Computerworld

VMware-Cisco-EMC coalition raises issues

opinion piece - Bagley is senior analyst at conultancy Storage Strategies NOW. Deni Connor also contributed to this column

During the past two weeks, including two full days at the recent EMC Analyst Summit, we have been educated (inundated) with information regarding the wonders of the coalition of VMware, Cisco and EMC to produce a series of integrated products that include unified computing (Cisco), virtualised operating systems (VMware) and integrated storage (EMC) called Vblocks.

The strategy of the Virtual Computing Environment (VCE) coalition is to create a pre-emptive product offering that trumps the integrated products of IBM, HP and Oracle-Sun. EMC CEO Joe Tucci's clearly stated position, reinforced by his cadre is that Power, Sparc and Itanium processors are going to be relegated to buggy whip status in the next wave of technology. Tucci established a baseline of technology waves going back to our mutual youth, starting with the mainframe, followed by the minicomputer, PCs and by network distributed computing and culminating in wave next, which will be dominated by x86 silicon, unified computing, virtualised infrastructure and liquid pools of combined resources.

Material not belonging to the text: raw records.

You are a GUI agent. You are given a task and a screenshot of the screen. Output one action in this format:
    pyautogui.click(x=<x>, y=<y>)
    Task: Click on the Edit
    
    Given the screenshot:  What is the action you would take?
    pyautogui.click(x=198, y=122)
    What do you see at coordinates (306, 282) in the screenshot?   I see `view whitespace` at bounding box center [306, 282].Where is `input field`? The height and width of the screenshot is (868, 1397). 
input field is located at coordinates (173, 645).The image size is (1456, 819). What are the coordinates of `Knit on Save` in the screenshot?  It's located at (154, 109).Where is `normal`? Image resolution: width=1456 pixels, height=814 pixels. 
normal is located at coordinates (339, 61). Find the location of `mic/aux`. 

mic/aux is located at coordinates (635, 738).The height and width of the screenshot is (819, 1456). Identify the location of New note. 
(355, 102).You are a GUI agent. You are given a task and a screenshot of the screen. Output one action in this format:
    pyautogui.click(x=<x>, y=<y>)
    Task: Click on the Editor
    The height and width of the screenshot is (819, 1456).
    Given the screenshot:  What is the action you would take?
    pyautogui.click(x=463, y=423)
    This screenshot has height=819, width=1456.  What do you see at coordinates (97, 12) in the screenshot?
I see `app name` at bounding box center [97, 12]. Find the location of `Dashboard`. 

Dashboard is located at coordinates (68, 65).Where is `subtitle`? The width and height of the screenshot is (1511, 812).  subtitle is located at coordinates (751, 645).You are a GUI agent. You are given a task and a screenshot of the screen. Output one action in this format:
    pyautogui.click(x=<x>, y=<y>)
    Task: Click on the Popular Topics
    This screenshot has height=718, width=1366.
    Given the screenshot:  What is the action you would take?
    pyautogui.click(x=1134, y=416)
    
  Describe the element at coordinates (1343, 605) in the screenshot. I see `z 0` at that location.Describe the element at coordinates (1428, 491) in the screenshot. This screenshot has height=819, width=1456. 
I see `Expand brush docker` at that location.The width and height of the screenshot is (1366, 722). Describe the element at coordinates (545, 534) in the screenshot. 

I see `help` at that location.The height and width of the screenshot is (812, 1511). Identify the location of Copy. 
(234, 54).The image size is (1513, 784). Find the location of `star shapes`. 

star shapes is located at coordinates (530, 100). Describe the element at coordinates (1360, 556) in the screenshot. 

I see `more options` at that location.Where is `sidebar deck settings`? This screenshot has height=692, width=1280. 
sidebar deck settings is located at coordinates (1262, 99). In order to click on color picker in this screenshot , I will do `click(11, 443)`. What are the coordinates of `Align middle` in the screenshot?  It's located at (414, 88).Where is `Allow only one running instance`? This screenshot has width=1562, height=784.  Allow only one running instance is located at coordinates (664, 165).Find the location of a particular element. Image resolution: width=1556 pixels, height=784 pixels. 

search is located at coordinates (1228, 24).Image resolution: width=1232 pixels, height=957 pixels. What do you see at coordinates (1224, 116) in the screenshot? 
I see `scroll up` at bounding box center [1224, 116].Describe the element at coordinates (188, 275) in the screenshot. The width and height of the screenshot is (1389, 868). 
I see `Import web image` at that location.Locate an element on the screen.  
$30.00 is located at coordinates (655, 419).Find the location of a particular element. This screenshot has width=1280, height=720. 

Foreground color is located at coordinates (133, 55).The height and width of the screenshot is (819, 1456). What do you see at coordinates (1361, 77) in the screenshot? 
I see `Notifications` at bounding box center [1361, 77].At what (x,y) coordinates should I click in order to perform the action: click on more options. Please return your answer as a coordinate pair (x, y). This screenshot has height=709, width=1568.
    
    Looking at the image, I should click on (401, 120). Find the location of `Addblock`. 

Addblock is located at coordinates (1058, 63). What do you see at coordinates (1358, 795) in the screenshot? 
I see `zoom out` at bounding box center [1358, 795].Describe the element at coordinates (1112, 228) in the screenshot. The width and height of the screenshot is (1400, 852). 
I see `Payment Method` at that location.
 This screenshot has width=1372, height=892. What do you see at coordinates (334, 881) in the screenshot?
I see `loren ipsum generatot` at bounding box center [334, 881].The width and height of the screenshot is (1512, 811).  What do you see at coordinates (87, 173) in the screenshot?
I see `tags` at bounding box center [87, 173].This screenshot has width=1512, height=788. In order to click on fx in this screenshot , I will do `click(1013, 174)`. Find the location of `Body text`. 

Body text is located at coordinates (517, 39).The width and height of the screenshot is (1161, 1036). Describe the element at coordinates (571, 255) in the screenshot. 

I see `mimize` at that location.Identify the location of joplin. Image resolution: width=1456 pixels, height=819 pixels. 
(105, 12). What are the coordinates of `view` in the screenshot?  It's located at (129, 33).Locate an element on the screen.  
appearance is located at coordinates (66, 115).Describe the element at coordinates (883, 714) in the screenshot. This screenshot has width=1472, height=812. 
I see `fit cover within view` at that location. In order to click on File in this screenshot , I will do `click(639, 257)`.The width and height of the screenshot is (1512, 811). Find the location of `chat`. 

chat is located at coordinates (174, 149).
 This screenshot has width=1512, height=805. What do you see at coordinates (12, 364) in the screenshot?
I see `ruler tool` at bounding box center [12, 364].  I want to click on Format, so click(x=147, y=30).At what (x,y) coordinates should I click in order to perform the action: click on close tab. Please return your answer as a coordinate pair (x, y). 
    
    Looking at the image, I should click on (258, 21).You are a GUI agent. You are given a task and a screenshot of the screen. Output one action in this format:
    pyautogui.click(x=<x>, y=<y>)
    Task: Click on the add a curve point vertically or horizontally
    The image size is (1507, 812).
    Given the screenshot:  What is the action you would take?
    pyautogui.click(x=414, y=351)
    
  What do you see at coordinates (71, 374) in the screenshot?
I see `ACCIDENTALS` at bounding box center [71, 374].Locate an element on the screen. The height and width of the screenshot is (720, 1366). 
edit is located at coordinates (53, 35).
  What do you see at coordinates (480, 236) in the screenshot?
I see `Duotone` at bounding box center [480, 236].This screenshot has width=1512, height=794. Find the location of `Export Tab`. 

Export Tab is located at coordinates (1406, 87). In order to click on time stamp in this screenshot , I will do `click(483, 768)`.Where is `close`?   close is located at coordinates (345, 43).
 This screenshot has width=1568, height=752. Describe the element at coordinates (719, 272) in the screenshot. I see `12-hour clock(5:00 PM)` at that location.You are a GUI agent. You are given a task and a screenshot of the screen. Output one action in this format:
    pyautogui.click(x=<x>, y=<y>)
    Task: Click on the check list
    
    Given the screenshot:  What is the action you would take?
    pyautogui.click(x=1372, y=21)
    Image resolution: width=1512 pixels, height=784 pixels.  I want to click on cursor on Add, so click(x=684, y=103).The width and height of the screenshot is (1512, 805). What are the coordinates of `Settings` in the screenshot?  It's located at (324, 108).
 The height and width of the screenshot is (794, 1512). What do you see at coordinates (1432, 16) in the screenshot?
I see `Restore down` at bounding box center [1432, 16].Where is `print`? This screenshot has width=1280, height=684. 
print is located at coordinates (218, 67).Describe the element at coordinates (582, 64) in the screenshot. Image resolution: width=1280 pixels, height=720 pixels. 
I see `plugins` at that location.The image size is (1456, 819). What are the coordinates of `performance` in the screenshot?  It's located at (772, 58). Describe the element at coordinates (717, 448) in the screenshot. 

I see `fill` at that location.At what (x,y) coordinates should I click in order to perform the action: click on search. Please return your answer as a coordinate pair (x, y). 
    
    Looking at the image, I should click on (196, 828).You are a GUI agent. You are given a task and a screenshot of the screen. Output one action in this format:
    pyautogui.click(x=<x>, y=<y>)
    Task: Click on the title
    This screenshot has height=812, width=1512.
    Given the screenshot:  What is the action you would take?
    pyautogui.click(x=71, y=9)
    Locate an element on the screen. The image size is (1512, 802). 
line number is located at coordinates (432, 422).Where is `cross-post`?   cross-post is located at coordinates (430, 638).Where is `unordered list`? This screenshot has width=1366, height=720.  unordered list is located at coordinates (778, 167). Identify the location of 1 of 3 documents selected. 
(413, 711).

Easily impressed as I am, I can't quite swallow the quiet demise of everything other than x86, despite the fact that many of us predicted the same about 25 years ago. But just for now I'll play along.

In the next generation, if indeed "the cloud" is really real and the vision of VCE prevails, the real new winners are going to be the old winners. Intel and telcos such as AT&T are the silent partners in all things touted as "the future" at EMC's Analyst Summit. And in many ways, they should be. Telcos invested in the infrastructure in the late 1990s, and they own a huge amount of dark fibre, with component suppliers such as Adva Optical ready to supply all the connecting and switching gear at new and reasonable cost levels. And, Intel has continued to pour billions of dollars into research and fab development against a scenario of decreasing volumes dictated by multi-core processors and virtualisation allowing a one-to-10 (or more) server to virtual server ratio.

Of course, execution is really tough to pull off in a well-managed company, let alone a coalition. And the coalition is dependent on a new venture (currently called Acadia) for much of the delivery mechanism necessary to take the market share of Cisco blades from noise level to potentially dominant technology. Now that is going to be a tough act. As well, HP has already fired off a first salvo with its own unified computing arsenal and you know that IBM and Oracle-Sun are not going to shuffle off to obscurity. In fact, all have pre-emptive products of their own.

As we have stated in the space before, the resulting options for all consumers of "enterprise" gear, including small business at a growing rate, are going to benefit from at least an order of magnitude's improvement in price and performance. The ability to choose technology options has never been better.